The efficacy of amiodarone is tempered by its toxicity, with 50% of long-term users discontinuing the drug. The non-cardiac side effects of amiodarone may involve central and peripheral nervous system. We studied two patients treated with amiodarone for 46 and 15 months respectively. Both patients exhibited progressive distal extremity weakness, impaired perception, loss of deep reflexes. Electrophysiology identified a widespread, sensorimotor polyneuropathy with features of axonal loss and demyelination. Visual evoked potentials (VEPs) showed prolonged P100 latency bilaterally in absence of visual symptoms or brain magnetic resonance imaging (MRI) abnormalities. Extensive laboratory examinations excluded known causes of peripheral neuropathies. At 21 months after amiodarone withdrawal, P100 latency of case 1 VEPs returned to normal, whereas polyneuropathy continued to progress. In the second patient neuropathy has worsened similarly over 2 years whereas P100 latency of VEPs recovered to normal within 7 months after withdrawal of amiodarone. These findings may suggest different mechanisms of toxicity, which could be due to amiodarone pharmacokinetic and its metabolite effects on the peripheral nerves, as opposed to the optic nerve. We emphasize that use of amiodarone needs monitoring of patients at risk of development side effects.
胺碘酮神经毒性:奖牌的另一面
胺碘酮的疗效因其毒性而减弱,50%的长期服用者停药。胺碘酮的非心脏副作用可能涉及中枢和周围神经系统。我们研究了两例分别用胺碘酮治疗46个月和15个月的患者。两例患者均表现出进行性远端肢体无力,知觉受损,深反射丧失。电生理学鉴定了一种广泛的感觉运动多发性神经病,其特征是轴突丧失和脱髓鞘。
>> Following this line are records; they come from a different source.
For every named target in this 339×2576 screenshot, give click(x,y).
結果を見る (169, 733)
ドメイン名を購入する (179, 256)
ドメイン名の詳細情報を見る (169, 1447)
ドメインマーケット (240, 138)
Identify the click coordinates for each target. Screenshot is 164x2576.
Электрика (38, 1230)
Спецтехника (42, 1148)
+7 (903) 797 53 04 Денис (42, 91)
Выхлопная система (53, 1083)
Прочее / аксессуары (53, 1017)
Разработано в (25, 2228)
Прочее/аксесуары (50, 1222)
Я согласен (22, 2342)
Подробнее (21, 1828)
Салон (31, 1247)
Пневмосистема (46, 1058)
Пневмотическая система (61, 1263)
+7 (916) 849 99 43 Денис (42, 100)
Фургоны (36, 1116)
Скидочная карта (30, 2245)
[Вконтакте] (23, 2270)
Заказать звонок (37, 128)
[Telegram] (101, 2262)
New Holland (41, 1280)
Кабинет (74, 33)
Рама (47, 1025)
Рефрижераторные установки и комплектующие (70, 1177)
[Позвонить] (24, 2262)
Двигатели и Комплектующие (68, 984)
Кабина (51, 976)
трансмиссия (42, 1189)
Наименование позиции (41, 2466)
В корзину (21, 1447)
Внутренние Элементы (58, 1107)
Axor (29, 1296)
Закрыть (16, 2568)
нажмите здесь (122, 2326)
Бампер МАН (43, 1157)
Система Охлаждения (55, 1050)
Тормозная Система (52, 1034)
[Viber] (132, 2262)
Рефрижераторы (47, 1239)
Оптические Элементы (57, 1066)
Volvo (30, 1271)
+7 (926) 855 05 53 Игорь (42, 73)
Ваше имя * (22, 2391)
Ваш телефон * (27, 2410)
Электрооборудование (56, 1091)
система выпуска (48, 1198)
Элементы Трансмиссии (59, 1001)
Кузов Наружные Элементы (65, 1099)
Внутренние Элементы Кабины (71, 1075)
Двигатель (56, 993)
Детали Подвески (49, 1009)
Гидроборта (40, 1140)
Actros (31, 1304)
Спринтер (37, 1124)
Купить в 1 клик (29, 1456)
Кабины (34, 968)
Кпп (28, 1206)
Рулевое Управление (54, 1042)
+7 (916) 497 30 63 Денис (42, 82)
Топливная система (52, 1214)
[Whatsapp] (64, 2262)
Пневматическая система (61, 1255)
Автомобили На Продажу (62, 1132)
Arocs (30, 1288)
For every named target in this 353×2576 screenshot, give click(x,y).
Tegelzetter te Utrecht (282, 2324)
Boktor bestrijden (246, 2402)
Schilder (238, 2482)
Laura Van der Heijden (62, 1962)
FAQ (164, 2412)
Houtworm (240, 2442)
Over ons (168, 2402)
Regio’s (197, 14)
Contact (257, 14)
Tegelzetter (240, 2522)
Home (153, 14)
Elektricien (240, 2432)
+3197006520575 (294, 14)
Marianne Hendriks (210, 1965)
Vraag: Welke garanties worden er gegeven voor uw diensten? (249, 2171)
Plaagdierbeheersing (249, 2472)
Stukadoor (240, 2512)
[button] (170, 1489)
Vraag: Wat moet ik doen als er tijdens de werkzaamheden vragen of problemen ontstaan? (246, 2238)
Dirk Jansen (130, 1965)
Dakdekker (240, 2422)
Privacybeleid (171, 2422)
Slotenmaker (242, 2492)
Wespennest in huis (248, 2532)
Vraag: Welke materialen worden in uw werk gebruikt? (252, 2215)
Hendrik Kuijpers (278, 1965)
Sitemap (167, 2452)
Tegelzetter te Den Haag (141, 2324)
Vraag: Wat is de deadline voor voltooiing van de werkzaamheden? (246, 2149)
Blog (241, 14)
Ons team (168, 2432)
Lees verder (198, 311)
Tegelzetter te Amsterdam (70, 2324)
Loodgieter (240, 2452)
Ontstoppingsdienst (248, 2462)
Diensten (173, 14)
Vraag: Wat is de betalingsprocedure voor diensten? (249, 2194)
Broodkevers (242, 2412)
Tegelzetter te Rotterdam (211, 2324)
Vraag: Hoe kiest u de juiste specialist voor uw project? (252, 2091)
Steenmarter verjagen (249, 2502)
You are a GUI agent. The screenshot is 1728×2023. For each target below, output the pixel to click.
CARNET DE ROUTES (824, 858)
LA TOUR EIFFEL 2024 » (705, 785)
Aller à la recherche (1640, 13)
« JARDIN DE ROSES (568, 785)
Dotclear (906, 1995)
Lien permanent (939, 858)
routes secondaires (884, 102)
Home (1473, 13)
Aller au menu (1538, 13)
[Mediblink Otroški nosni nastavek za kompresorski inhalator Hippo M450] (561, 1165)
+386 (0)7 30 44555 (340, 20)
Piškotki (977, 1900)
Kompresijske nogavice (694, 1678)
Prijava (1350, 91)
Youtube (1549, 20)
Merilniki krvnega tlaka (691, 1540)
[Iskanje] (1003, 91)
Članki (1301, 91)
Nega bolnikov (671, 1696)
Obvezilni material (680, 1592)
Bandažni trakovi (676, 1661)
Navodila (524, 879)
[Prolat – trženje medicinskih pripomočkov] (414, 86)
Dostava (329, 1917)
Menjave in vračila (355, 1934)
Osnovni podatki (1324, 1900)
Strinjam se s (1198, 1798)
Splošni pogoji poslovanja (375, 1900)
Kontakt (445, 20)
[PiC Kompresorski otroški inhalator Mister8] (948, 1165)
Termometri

在没有视觉症状或脑磁共振成像(MRI)异常的情况下,视觉诱发电位(vep)显示双侧P100潜伏期延长。广泛的实验室检查排除了周围神经病变的已知原因。在胺碘酮停药21个月后,病例1 vep的P100潜伏期恢复正常,而多发性神经病变继续进展。在第二例患者中,神经病变在2年内同样恶化,而vep的P100潜伏期在停用胺碘酮后7个月内恢复正常。这些发现可能提示不同的毒性机制,这可能是由于胺碘酮药代动力学及其代谢物对周围神经的影响,而不是视神经。我们强调,使用胺碘酮需要监测有发展副作用风险的患者。
本文章由计算机程序翻译,如有差异,请以英文原文为准。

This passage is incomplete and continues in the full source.